_What this task involves_: Repeat every record below, word for word.

[Stored items]

######

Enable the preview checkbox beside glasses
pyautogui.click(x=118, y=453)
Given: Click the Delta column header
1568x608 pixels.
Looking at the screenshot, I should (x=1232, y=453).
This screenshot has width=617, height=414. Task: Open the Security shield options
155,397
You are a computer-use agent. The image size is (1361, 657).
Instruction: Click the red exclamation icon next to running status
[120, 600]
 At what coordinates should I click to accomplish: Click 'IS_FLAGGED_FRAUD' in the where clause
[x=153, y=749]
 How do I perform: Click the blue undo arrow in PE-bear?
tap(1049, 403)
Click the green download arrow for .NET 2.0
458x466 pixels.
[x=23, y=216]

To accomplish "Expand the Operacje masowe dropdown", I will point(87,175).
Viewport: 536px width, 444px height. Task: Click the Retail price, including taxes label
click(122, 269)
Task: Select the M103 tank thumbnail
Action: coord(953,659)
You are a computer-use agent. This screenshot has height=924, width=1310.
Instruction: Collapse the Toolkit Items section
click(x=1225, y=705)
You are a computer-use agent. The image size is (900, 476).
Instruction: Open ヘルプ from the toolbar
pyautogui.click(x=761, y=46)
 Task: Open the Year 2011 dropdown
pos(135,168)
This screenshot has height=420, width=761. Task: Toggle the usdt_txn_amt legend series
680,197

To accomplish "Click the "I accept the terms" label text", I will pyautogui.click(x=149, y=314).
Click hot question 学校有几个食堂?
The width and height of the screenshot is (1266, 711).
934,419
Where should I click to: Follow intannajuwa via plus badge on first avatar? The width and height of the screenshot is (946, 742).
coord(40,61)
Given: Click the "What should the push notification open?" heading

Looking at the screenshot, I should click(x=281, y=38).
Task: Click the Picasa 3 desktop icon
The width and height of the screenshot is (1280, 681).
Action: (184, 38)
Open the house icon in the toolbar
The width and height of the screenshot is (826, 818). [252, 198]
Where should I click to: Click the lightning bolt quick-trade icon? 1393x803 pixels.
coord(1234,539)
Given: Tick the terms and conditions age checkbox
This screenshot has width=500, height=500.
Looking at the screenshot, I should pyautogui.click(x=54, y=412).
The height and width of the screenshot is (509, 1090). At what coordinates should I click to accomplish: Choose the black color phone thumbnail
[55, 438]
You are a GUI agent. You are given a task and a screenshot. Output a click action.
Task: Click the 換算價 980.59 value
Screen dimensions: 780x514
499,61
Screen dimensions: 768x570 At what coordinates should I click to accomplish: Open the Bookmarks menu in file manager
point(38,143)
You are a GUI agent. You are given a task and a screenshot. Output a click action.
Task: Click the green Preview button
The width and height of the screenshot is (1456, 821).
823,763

######

_Output of the task_:
Enable the preview checkbox beside glasses
pyautogui.click(x=118, y=453)
Given: Click the Delta column header
1568x608 pixels.
Looking at the screenshot, I should (x=1232, y=453).
This screenshot has width=617, height=414. Task: Open the Security shield options
155,397
You are a computer-use agent. The image size is (1361, 657).
Instruction: Click the red exclamation icon next to running status
[120, 600]
 At what coordinates should I click to accomplish: Click 'IS_FLAGGED_FRAUD' in the where clause
[x=153, y=749]
 How do I perform: Click the blue undo arrow in PE-bear?
tap(1049, 403)
Click the green download arrow for .NET 2.0
458x466 pixels.
[x=23, y=216]

To accomplish "Expand the Operacje masowe dropdown", I will point(87,175).
Viewport: 536px width, 444px height. Task: Click the Retail price, including taxes label
click(122, 269)
Task: Select the M103 tank thumbnail
Action: coord(953,659)
You are a computer-use agent. This screenshot has height=924, width=1310.
Instruction: Collapse the Toolkit Items section
click(x=1225, y=705)
You are a computer-use agent. The image size is (900, 476).
Instruction: Open ヘルプ from the toolbar
pyautogui.click(x=761, y=46)
 Task: Open the Year 2011 dropdown
pos(135,168)
This screenshot has height=420, width=761. Task: Toggle the usdt_txn_amt legend series
680,197

To accomplish "Click the "I accept the terms" label text", I will pyautogui.click(x=149, y=314).
Click hot question 学校有几个食堂?
The width and height of the screenshot is (1266, 711).
934,419
Where should I click to: Follow intannajuwa via plus badge on first avatar? The width and height of the screenshot is (946, 742).
coord(40,61)
Given: Click the "What should the push notification open?" heading

Looking at the screenshot, I should click(x=281, y=38).
Task: Click the Picasa 3 desktop icon
The width and height of the screenshot is (1280, 681).
Action: (184, 38)
Open the house icon in the toolbar
The width and height of the screenshot is (826, 818). [252, 198]
Where should I click to: Click the lightning bolt quick-trade icon? 1393x803 pixels.
coord(1234,539)
Given: Tick the terms and conditions age checkbox
This screenshot has width=500, height=500.
Looking at the screenshot, I should pyautogui.click(x=54, y=412).
The height and width of the screenshot is (509, 1090). At what coordinates should I click to accomplish: Choose the black color phone thumbnail
[55, 438]
You are a GUI agent. You are given a task and a screenshot. Output a click action.
Task: Click the 換算價 980.59 value
Screen dimensions: 780x514
499,61
Screen dimensions: 768x570 At what coordinates should I click to accomplish: Open the Bookmarks menu in file manager
point(38,143)
You are a GUI agent. You are given a task and a screenshot. Output a click action.
Task: Click the green Preview button
The width and height of the screenshot is (1456, 821).
823,763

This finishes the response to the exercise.